I sat back on the couch and stared at him for a moment. "You know, Clayton couldn't have brought the bust off if he hadn't known that Bill would be holding. Isn't it about time that you came clean with me about his drug habits?"

"What do you want me to say?" Bluerock said, slapping his knees. "Yeah, he did some cocaine. So did the whole defensive line. So did most of the offense. So what?"

"I'm not passing judgment," I said. "I'm just checking the facts."

"Well, check this out, then," Bluerock said. "There are all sorts of reasons why guys do coke. And one of them is that it gives you an edge on the field.
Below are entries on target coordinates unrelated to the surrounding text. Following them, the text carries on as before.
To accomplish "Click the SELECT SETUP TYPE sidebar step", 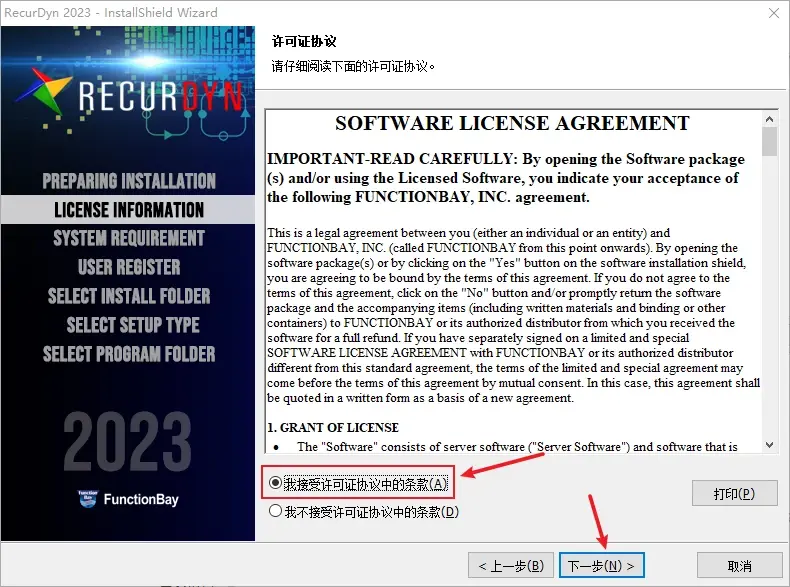I will [133, 325].
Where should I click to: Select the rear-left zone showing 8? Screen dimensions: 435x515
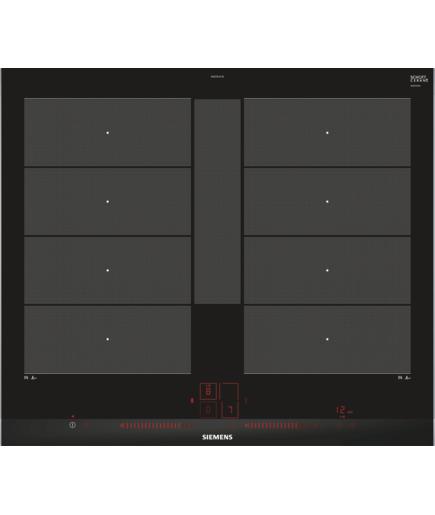pos(208,391)
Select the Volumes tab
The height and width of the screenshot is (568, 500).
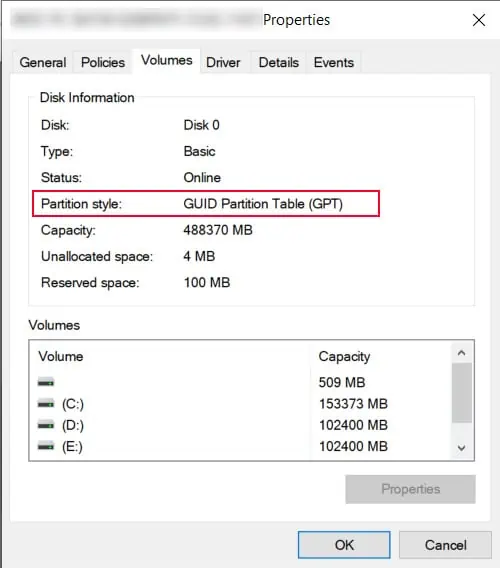pyautogui.click(x=167, y=60)
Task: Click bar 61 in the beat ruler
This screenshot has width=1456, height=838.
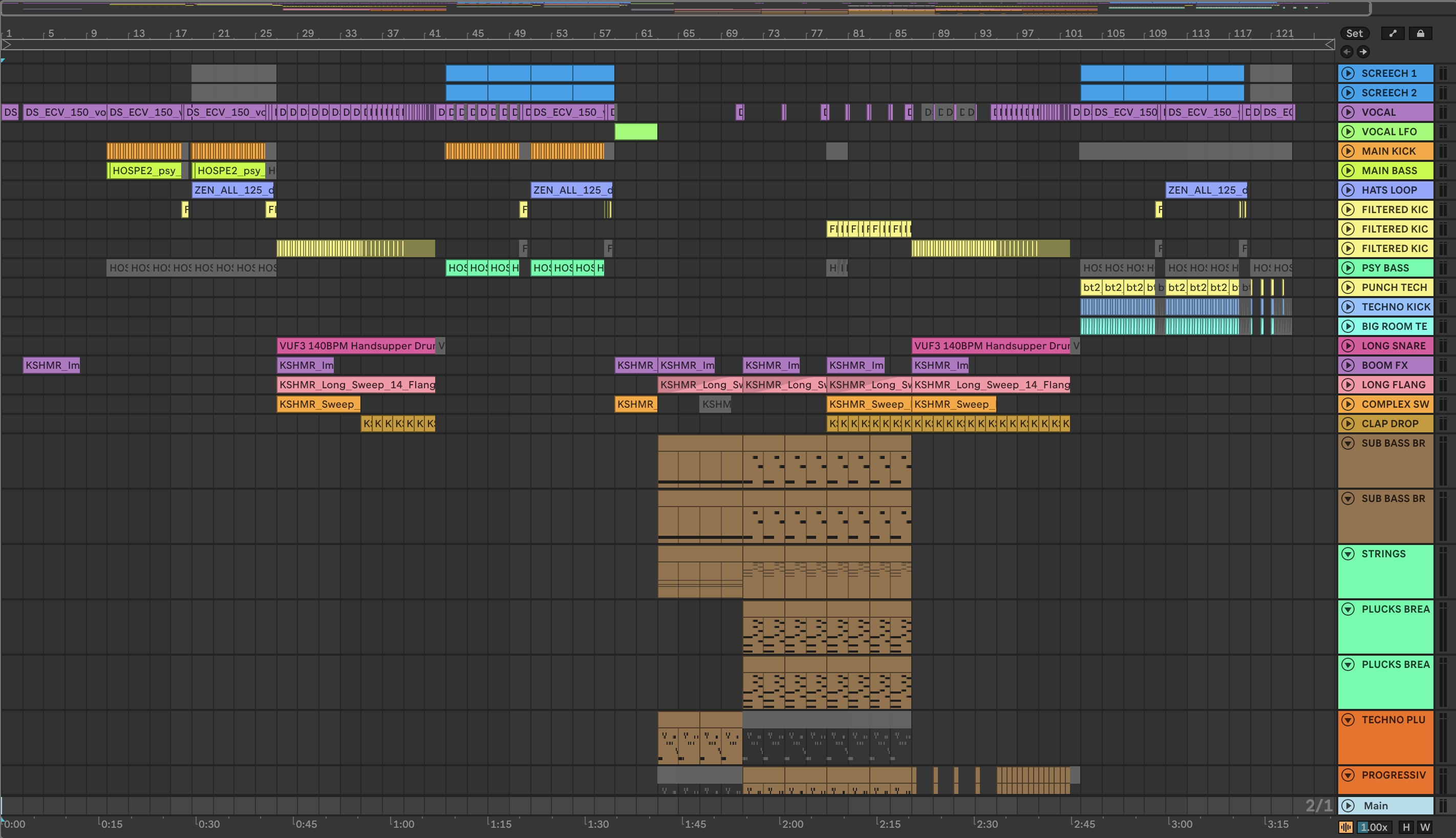Action: click(647, 33)
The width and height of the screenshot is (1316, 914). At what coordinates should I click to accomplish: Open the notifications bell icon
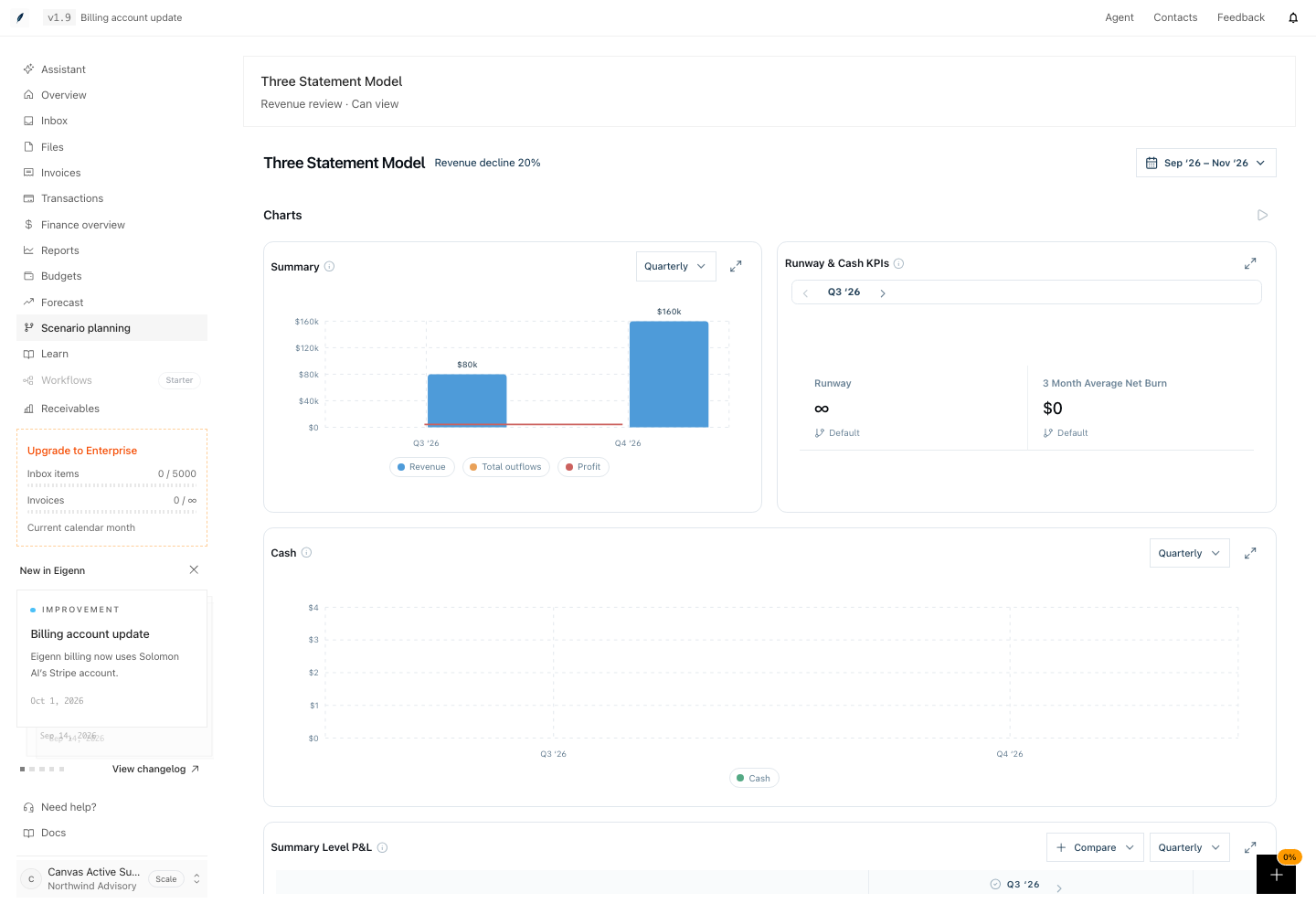coord(1293,17)
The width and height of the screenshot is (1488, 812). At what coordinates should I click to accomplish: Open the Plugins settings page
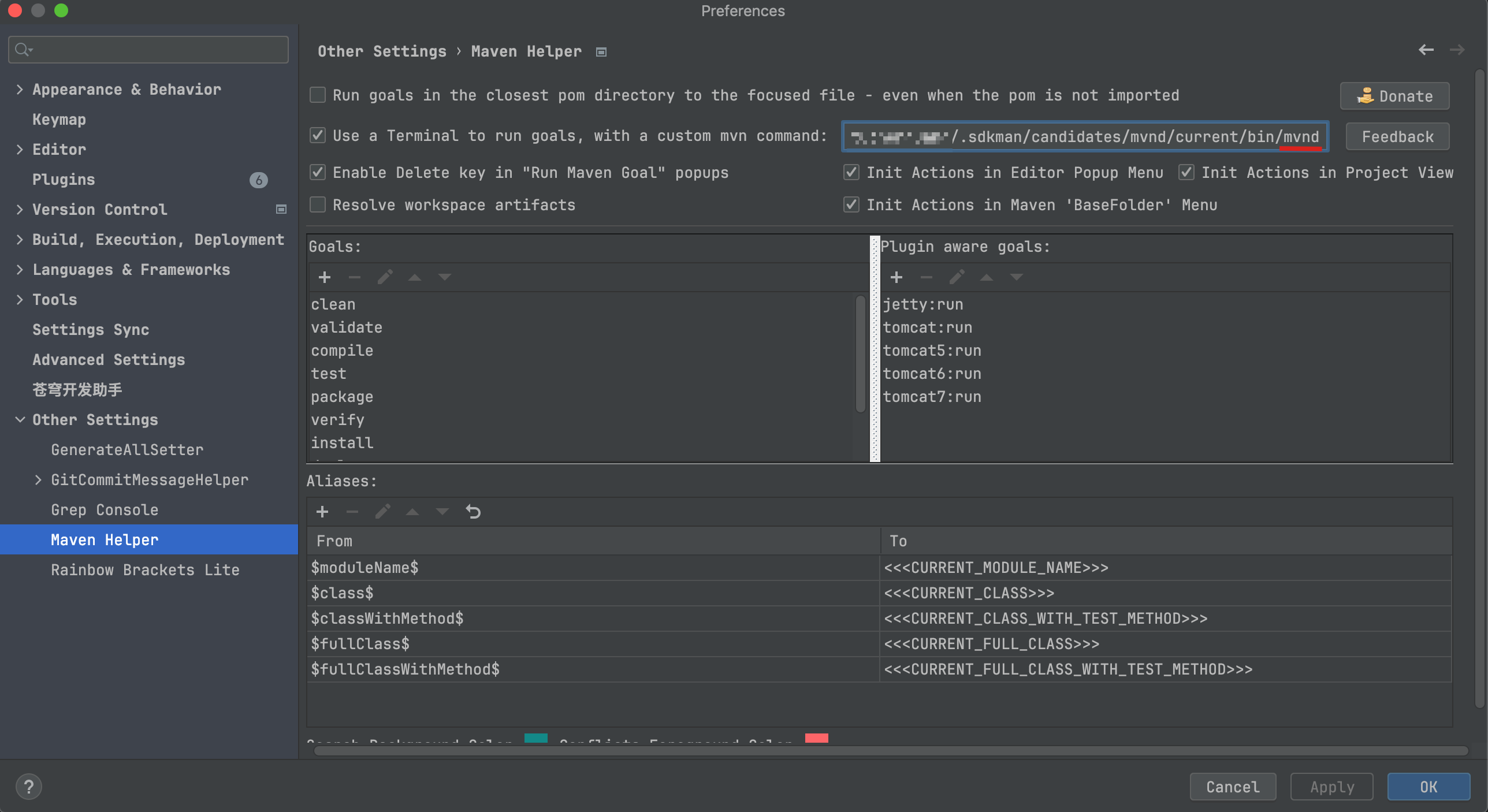[64, 180]
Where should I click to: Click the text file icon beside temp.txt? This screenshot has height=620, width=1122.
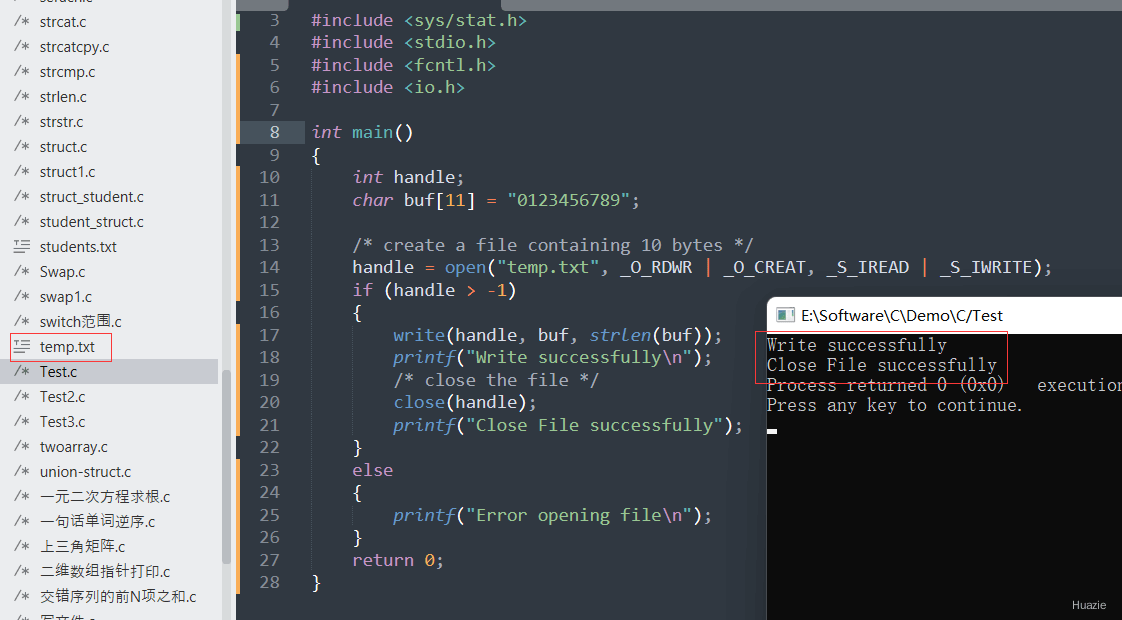pyautogui.click(x=21, y=347)
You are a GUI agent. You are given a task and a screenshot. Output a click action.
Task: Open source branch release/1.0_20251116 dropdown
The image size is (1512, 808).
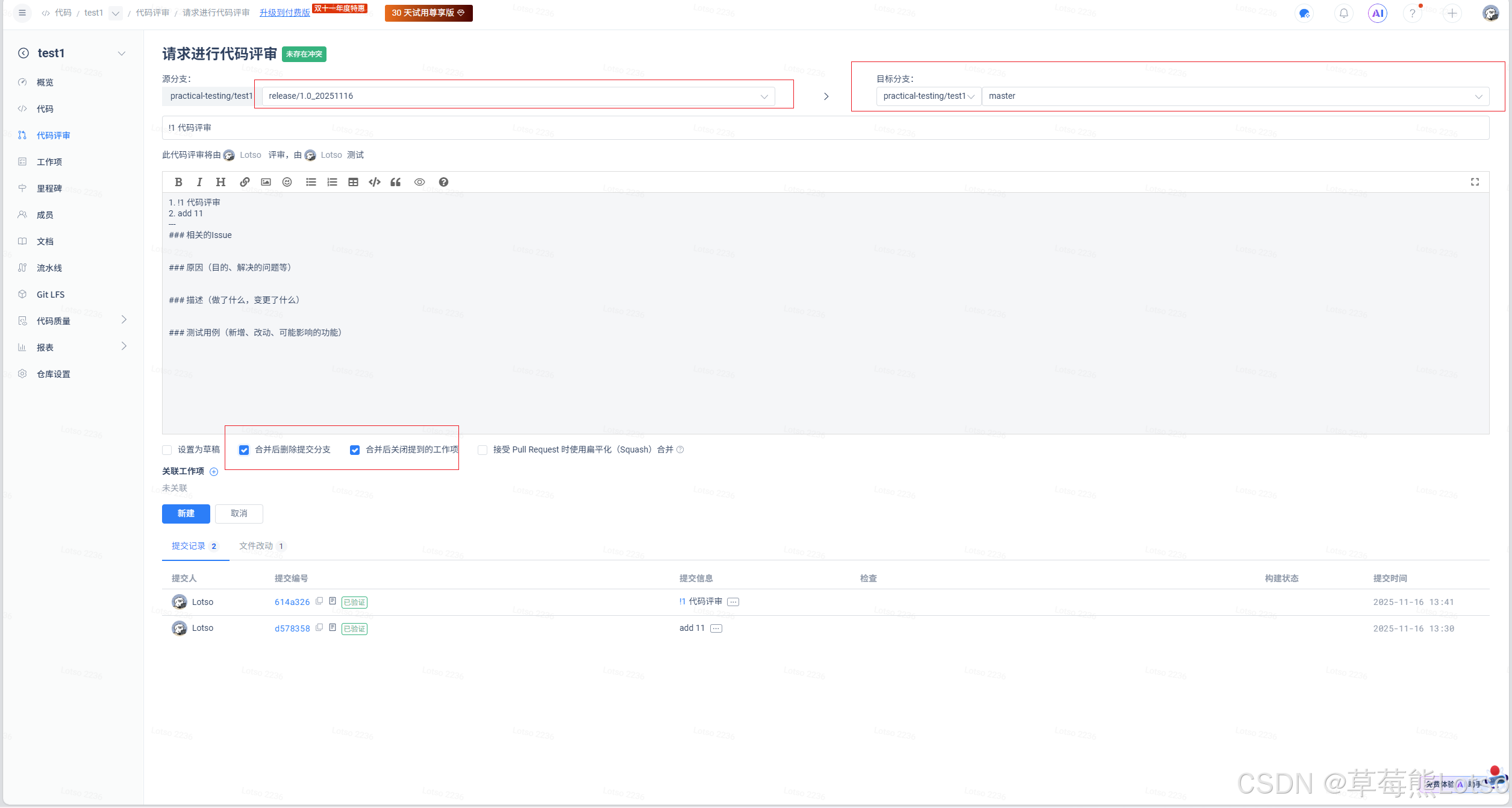518,96
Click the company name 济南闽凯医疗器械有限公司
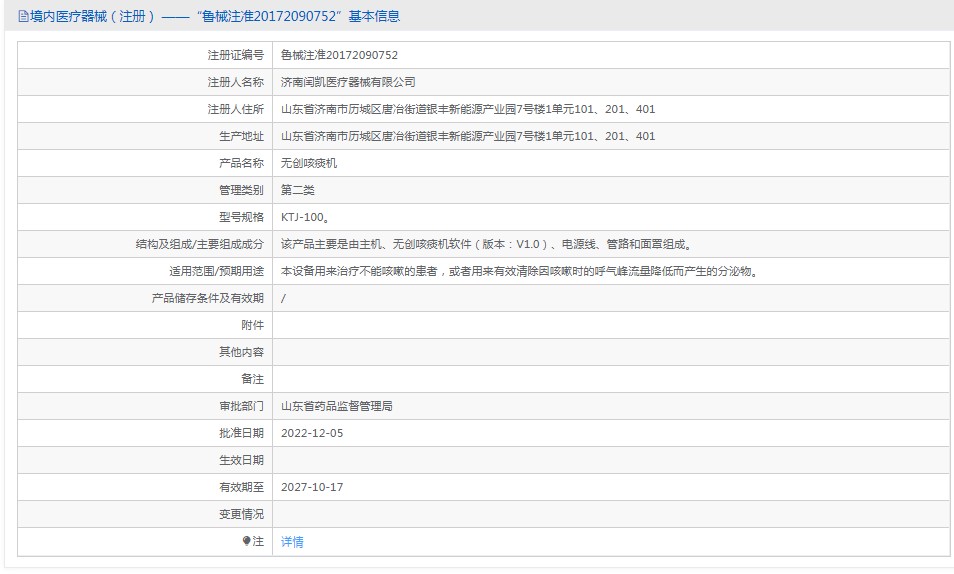954x574 pixels. click(x=348, y=83)
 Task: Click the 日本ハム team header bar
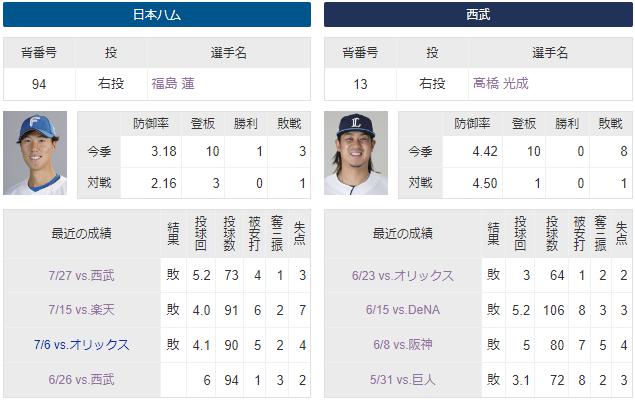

It doesn't make you think you perform better, you do perform better -at least, physically. Of course, the shit also distorts your judgment. But when you play nose guard, judgment isn't what counts. Reaction is what counts. I'm not saying Bill didn't also get high on the stuff. I'm just saying that when he started taking it it was to improve his game. Anyway, coke wasn't Bill's drug of choice."

"What was?" I said.

"The shit he got from Walt," Bluerock said bitterly.

"I thought he got his cocaine from Walt," I said.

"He did, but you can get that anywhere. From carpenters and bankers and deejays. From just about every other guy you run into at the Waterhole. Hell, they have a special room upstairs to get high in. What I'm saying is that you don't have to go to Kaplan's club to get flake. But you do have to go there if you want to get juice. At least, you do if you want to get it without a 'scrip."

"What's juice?" I said. I

"To a guy like Bill," Otto said with a grim look, "it was life itself."

"And what does that mean?"

"Juice is the musclebuilders' name for anabolic steroids, sport. For Dianabol and half a dozen other brands of injectable testosterone. It's what you take to get that ripped look. It's what you take to get superstrong."

"Bill took steroids on top of cocaine?" I said.

"Bill took steroids before he took cocaine. He's been doing them as long as I've known him."

Of course, I'd heard about anabolic steroids. There had been a number of recent articles on their abuse in amateur and professional sports. I knew they were an artificial form of male hormone, and I knew that athletes took them to build muscle. Most of the articles I'd read seemed to agree that they were effective, that a bodybuilder couldn't put on the same kind of bulk without using them. But you paid a hell of a price for getting big. At the very least, they screwed up your endocrine system, and at worst, they could outright kill you.